A certain inherited distrust of all things religious prompted me to choose Senhor David’s old bookshop, rather than the
whitewashed
chapel next door, as a place to wait out the storm. As I entered through the low doorway, David encouraged me to leave my basket behind his writing desk and to remove my sodden boots, which he dangled over the iron railing by his fireplace.

“Senhor David,” I asked, “may I go to the British Isles?”

“Off with you, lad!” he said, smiling.

I dashed over the creaking wooden floor to the musty back room where he kept his treasure trove of English books, which Father and I had referred to as the British Isles for as long as I could remember.

I ought to explain that although I was born in Porto, a provincial city of sixty-five thousand souls in the north of Portugal, Father had had the honor – as he so often referred to it – of having been born a Scotsman. I was not yet aware of it, but when I spoke English, I had a distinctly Scottish accent.

Of tightly packed shelving, mildew, and thread-legged spiders
these British Isles were blessed in abundance but, alas, they boasted nary a decent window save for the small octagonal skylight in the low, sagging ceiling. The rain was pelting down on its yellowing glass, creating a pattering din, rather like mice scampering.

It was so dark that I could barely see my own hands, and I was just considering asking for a candle when the sun suddenly peeked through the clouds, illuminating a bookshelf against the wall. Stepping closer, I could see that one of the titles was embossed in glittering gold letters –
The
Fox
Fables.
As no author’s name was printed on the binding and since I was given to flights of fancy, I imagined that a clever fox had written them himself.

I shooed away Hercules, the calico cat whom Senhor David kept to chase off rats, plopped down on the sawdust of the floor, and opened the book. Inside, thick yellowing pages bore colorful drawings of dogs, cats, monkeys, elephants, and many other animals – a Noah’s Ark of sorts. I was so excited by my find that I could read only the opening sentences of each story. Wishing to inquire its price of Senhor David, yet dreading the prospect of a sum beyond my means, I stood up to consider my options. That was when a single sheet of blue-tinted paper, delicate as a butterfly’s wing, fell from the book’s pages, fluttering down to finally settle on my right foot.

I picked it up and glanced around surreptitiously. Senhor David was sitting at his desk, smoking his pipe, absentmindedly rubbing his hand over his bald head while studying a large map. Hercules had curled up in his lap.
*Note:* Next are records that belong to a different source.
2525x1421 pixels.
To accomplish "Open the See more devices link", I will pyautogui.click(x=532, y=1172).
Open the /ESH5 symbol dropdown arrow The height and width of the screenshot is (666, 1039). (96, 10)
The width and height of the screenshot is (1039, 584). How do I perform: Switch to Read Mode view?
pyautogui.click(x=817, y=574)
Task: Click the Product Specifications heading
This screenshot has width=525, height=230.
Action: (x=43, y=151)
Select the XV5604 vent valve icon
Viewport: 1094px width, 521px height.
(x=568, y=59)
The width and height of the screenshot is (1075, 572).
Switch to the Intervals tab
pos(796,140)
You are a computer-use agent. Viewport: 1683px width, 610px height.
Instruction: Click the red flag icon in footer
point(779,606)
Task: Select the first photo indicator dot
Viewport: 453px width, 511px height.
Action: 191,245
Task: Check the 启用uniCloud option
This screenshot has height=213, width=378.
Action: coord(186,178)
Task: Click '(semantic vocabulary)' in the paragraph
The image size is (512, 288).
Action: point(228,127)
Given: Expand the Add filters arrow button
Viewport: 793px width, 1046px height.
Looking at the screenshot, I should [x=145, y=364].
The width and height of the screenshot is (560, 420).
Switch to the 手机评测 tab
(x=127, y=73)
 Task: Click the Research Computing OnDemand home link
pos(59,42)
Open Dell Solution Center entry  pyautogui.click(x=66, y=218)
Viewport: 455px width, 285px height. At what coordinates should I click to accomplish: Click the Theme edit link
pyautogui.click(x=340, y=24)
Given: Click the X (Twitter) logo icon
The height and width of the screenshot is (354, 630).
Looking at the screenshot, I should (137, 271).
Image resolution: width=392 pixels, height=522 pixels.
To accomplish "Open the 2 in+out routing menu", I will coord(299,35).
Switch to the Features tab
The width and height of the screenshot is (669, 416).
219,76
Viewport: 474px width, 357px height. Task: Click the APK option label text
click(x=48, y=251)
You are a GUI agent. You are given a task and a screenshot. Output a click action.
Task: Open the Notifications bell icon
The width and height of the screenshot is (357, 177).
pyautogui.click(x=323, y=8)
I crept into the darkest corner of the room and saw that I held a letter written in elegant script, addressed to a woman named Lúcia. It began,
My
beloved,
will
you
think
me
too
bold
if
I
were
to
say
that
I
fall
into
the
arms
of
slumber
each
and
every
night
imagining
your
hand
over
my
heart?

Next I read of moist lips, moonlight, fainting spells, and orange blossoms. I recognized the word
seios

breasts…. What glorious, heart-stopping wickedness that portended! Many other words were unfamiliar to me, however. I’d need a dictionary to know how daringly shocking this letter might be. It was signed with a
swirling flourish by a man named Joaquim. He even dotted the
i
with a wee heart.

I wondered if
The
Fox
Fables
had been a present from Joaquim to Lúcia. Perhaps it had displeased her and she had sold it to Senhor David, forgetting she had concealed her suitor’s letter inside. Since it bore no date, the two lovers might very well be grandparents by now. Though it was possible they were still unmarried and were at that very moment planning their next forbidden tryst at the top of the Clerics Tower, two hundred feet above the city’s streets.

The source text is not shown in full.